Hoping to lighten up scarring, freckles or dark spots on your skin? You may have heard that hydroquinone—a brightening agent—is strong enough to get the job done. And while it’s true that it’s a powerful and effective skincare ingredient, some dermatologists are concerned about its side effects and long-term effects from use.
That worry has led to a new wave in natural skin care lightening alternatives. (You may have noticed that botanicals and vitamin C are buzzing these days.) Here’s a look at some natural alternatives and what they can do for your skin.
Why you should consider a natural approach to lightening
Chemical brightening agents like hydroquinone work by blocking key enzymes along the melanin (pigment) producing pathway in the body. But about five years ago, researchers began questioning the safety of hydroquinone because users were at risk for developing ochronosis, a condition that (ironically) darkens the skin.
“Hydroquinone is one of the most researched and studied lightening agents, but can cause severe irritation and hyperpigmentation if not used correctly,” explains Dr. Michele Green, board-certified dermatologist and RealSelf contributor in New York City. Plus, it was banned in the E.U. because it contains carcinogens, which may increase the risk for cancer.
Those side effects are enough to have some doctors concerned, explains Dr. Robin Evans, board-certified dermatologist at Southern Connecticut Dermatology. “Safety concerns have been limiting the use of hydroquinone, pushing the prevalence of newer hydroquinone-free lightening agents,” she explains. “These products can help with brightening, smoothing the skin and exfoliating, which will brighten and will have some minimal effects on lightening. They can also help with pigmentary problems like melasma.”

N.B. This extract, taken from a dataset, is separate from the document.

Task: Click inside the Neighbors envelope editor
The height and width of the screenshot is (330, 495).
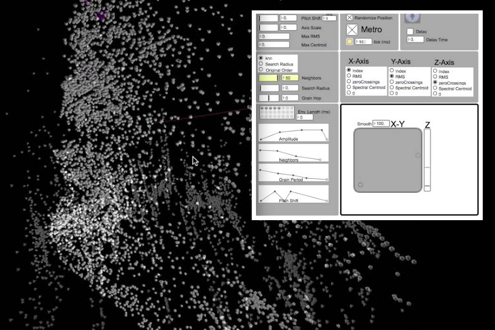Action: tap(292, 154)
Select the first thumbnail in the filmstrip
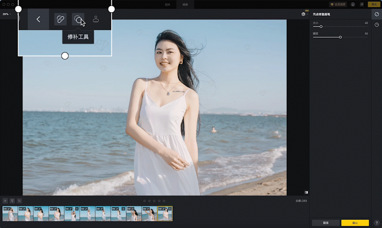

Natural alternatives to hydroquinone
If you’re ready to go au natural to brighten up your skin, consider the following ingredients.
Your favorite tropical fruit may help brighten your skin, too. “Papaya contains alpha hydroxy acids, which are effective in cell turnover and exfoliation,” Green says. “And papain (an enzyme found in papaya) exfoliates the skin, giving you a lighter, brighter complexion.”
You can find papaya and papain in many products these days, including cleansers, peels, masks and exfoliating scrubs. It is generally considered safe (follow product directions for use). But always test it on your skin first to confirm you aren’t allergic and won’t have a bad reaction.
Evans says natural brighteners may not be as effective as Hydroquinone 4 cream when it comes to lightening, but are worth a try if you are worried about its side effects. “Ingredients that encourage cell turnover and peeling, inhibit melanin production or protect from the sun will all be helpful in lightening the skin to some degree,” she says. “Most important, they can help prevent further darkening of the skin.”
Just keep in mind that the above ingredients can come with side effects of their own—irritation, inflammation and peeling. Work with your dermatologist to determine which products are safe for your skin.